Facts are dribbling out about the terrorist attack in Manchester last night. The suicide bomber has not been identified as of this writing, but it is reported that he was “known to the authorities.” Another known wolf; but known wolves generally don’t turn out to have been as lonely as one might assume (as opposed to, say, most school shooters). A second 23-year-old man is under arrest. Time will tell whether he was involved, whether the murderer had support and inspiration from a radical mosque, and so on.
ISIS is claiming responsibility, and there are videos of radical Muslims celebrating the carnage. Whether the terrorist actually had any communication with ISIS is unknown and not very important. His method–a suicide vest or backpack stuffed with nuts, bolts and the like–was typical of Islamic terrorists, and instructions for these crude devices are easily available.
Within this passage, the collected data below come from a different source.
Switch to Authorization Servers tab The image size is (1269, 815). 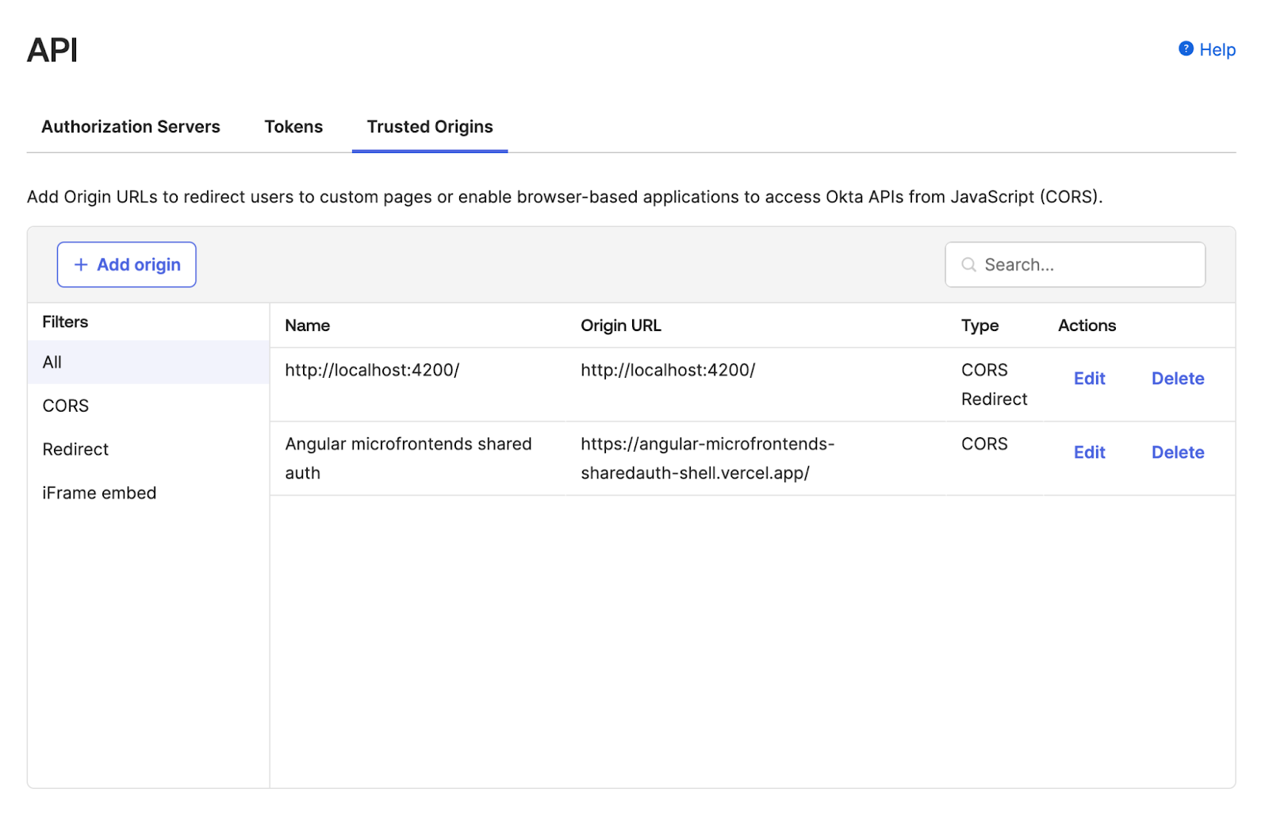[131, 127]

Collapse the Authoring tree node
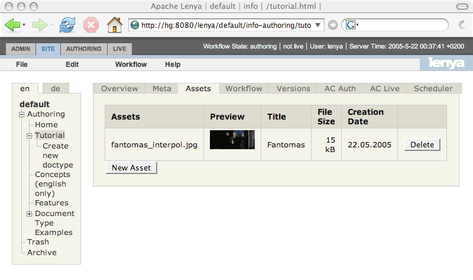(22, 115)
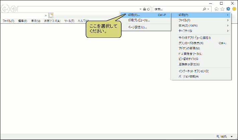
Task: Open the お気に入り(A) menu in menu bar
Action: (52, 21)
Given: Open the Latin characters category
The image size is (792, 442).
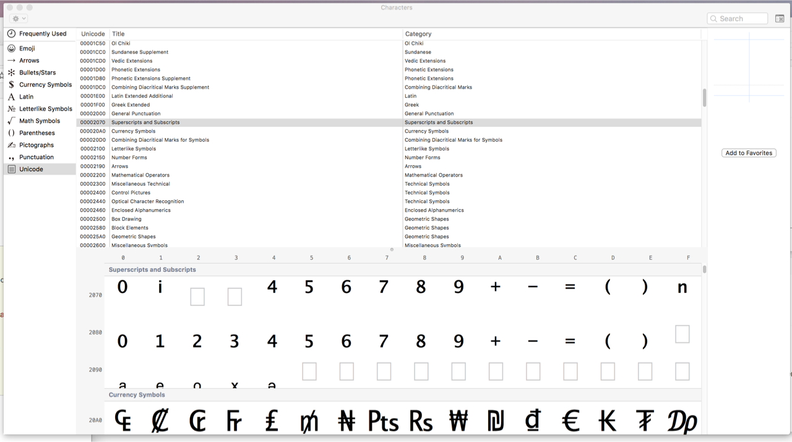Looking at the screenshot, I should (x=25, y=97).
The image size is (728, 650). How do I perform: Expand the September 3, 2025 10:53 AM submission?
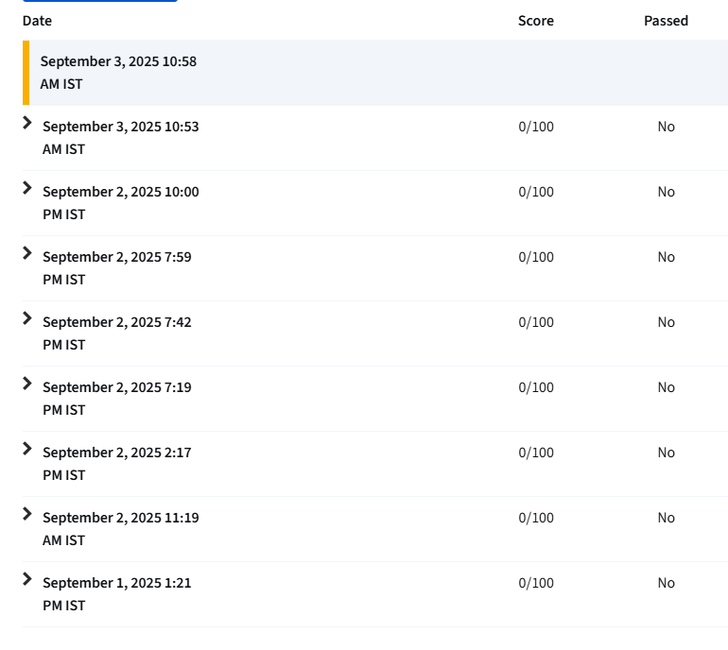[27, 123]
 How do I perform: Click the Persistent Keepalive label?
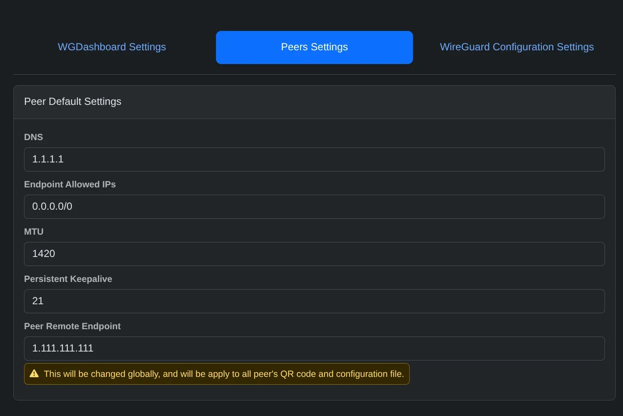point(68,279)
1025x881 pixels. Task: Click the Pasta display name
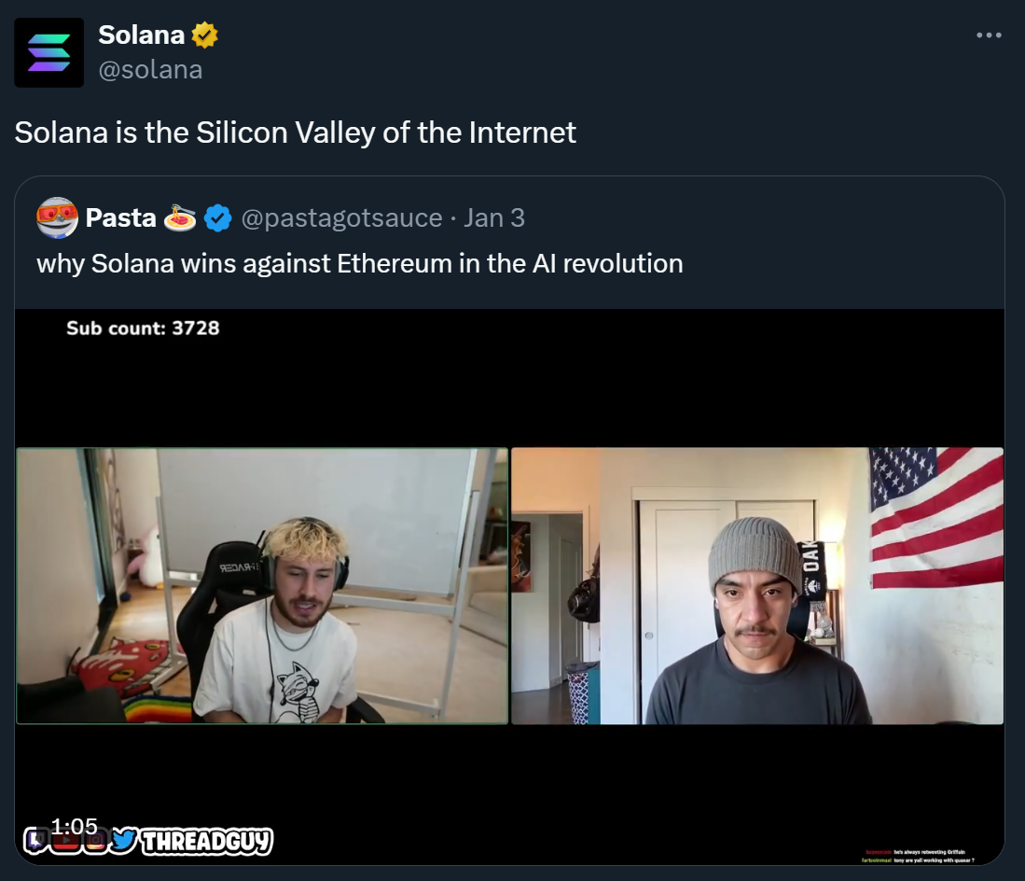coord(121,217)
The usual expressions of condolence and anger are being made, but while no doubt sincere, they feel rote. We have seen this story unfold too many times. The question is what we are going to do about it.
There are hundreds if not thousands of known terrorist sympathizers in the U.K., but in any of the liberal democracies, nothing can be done about them until they actually detonate a bomb, or carry out another sort of attack, or come perilously close to doing so. The only other way to address the problem is through immigration policy, but it is probably too late for that in a number of the Western European countries, including Great Britain. It isn’t too late here, but as we have seen with President Trump’s almost de minimis travel order, the establishment won’t permit any serious reconsideration of immigration policy.
So it seems that the West is committed to John Kerry’s view of Islamic terrorism: viewing it as a “nuisance” that we just have to put up with.